[ASSIGNMENT]
The records are to be restated in their entirety, word for word.

· · ·

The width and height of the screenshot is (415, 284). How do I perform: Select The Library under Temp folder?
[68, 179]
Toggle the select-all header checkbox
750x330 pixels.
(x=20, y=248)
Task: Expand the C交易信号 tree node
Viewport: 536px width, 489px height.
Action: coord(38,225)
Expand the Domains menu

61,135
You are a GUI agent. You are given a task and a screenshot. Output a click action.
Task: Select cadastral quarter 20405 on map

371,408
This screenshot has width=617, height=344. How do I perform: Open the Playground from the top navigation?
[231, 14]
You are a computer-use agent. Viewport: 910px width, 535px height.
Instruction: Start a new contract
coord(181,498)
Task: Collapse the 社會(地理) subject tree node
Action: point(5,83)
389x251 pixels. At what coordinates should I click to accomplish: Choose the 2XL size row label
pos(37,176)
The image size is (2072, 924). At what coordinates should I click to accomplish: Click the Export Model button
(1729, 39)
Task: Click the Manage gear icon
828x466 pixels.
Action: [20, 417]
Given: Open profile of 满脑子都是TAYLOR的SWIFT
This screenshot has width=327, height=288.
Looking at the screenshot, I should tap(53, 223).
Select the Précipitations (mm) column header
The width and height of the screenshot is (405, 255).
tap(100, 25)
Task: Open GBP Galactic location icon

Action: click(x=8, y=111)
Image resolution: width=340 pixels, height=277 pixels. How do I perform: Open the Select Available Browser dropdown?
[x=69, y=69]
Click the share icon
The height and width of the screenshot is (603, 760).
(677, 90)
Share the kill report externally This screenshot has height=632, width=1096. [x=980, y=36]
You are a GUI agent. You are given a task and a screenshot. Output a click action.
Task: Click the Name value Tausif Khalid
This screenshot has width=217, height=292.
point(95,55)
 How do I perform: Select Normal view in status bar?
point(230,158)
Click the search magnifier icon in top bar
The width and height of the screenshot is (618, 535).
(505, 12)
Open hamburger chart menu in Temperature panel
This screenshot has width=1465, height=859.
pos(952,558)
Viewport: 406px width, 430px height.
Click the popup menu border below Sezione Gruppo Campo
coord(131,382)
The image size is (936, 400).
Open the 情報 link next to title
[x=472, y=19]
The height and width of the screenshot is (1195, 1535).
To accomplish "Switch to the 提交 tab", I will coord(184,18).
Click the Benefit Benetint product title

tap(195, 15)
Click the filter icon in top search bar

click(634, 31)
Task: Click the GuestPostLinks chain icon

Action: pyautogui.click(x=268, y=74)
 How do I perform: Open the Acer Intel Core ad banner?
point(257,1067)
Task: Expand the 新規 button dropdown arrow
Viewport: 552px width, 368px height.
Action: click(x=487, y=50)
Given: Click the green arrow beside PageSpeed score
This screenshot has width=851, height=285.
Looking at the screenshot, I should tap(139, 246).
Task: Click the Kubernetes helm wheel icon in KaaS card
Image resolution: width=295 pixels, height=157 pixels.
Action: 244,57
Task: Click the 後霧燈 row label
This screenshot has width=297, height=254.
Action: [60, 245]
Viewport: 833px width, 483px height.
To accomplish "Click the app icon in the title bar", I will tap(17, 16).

· · ·

[EXERCISE ANSWER]
The width and height of the screenshot is (415, 284). How do I perform: Select The Library under Temp folder?
[68, 179]
Toggle the select-all header checkbox
750x330 pixels.
(x=20, y=248)
Task: Expand the C交易信号 tree node
Viewport: 536px width, 489px height.
Action: coord(38,225)
Expand the Domains menu

61,135
You are a GUI agent. You are given a task and a screenshot. Output a click action.
Task: Select cadastral quarter 20405 on map

371,408
This screenshot has width=617, height=344. How do I perform: Open the Playground from the top navigation?
[231, 14]
You are a computer-use agent. Viewport: 910px width, 535px height.
Instruction: Start a new contract
coord(181,498)
Task: Collapse the 社會(地理) subject tree node
Action: point(5,83)
389x251 pixels. At what coordinates should I click to accomplish: Choose the 2XL size row label
pos(37,176)
The image size is (2072, 924). At what coordinates should I click to accomplish: Click the Export Model button
(1729, 39)
Task: Click the Manage gear icon
828x466 pixels.
Action: [20, 417]
Given: Open profile of 满脑子都是TAYLOR的SWIFT
This screenshot has width=327, height=288.
Looking at the screenshot, I should tap(53, 223).
Select the Précipitations (mm) column header
The width and height of the screenshot is (405, 255).
tap(100, 25)
Task: Open GBP Galactic location icon

Action: click(x=8, y=111)
Image resolution: width=340 pixels, height=277 pixels. How do I perform: Open the Select Available Browser dropdown?
[x=69, y=69]
Click the share icon
The height and width of the screenshot is (603, 760).
(677, 90)
Share the kill report externally This screenshot has height=632, width=1096. [x=980, y=36]
You are a GUI agent. You are given a task and a screenshot. Output a click action.
Task: Click the Name value Tausif Khalid
This screenshot has width=217, height=292.
point(95,55)
 How do I perform: Select Normal view in status bar?
point(230,158)
Click the search magnifier icon in top bar
The width and height of the screenshot is (618, 535).
(505, 12)
Open hamburger chart menu in Temperature panel
This screenshot has width=1465, height=859.
pos(952,558)
Viewport: 406px width, 430px height.
Click the popup menu border below Sezione Gruppo Campo
coord(131,382)
The image size is (936, 400).
Open the 情報 link next to title
[x=472, y=19]
The height and width of the screenshot is (1195, 1535).
To accomplish "Switch to the 提交 tab", I will coord(184,18).
Click the Benefit Benetint product title

tap(195, 15)
Click the filter icon in top search bar

click(634, 31)
Task: Click the GuestPostLinks chain icon

Action: pyautogui.click(x=268, y=74)
 How do I perform: Open the Acer Intel Core ad banner?
point(257,1067)
Task: Expand the 新規 button dropdown arrow
Viewport: 552px width, 368px height.
Action: click(x=487, y=50)
Given: Click the green arrow beside PageSpeed score
This screenshot has width=851, height=285.
Looking at the screenshot, I should tap(139, 246).
Task: Click the Kubernetes helm wheel icon in KaaS card
Image resolution: width=295 pixels, height=157 pixels.
Action: 244,57
Task: Click the 後霧燈 row label
This screenshot has width=297, height=254.
Action: [60, 245]
Viewport: 833px width, 483px height.
To accomplish "Click the app icon in the title bar", I will tap(17, 16).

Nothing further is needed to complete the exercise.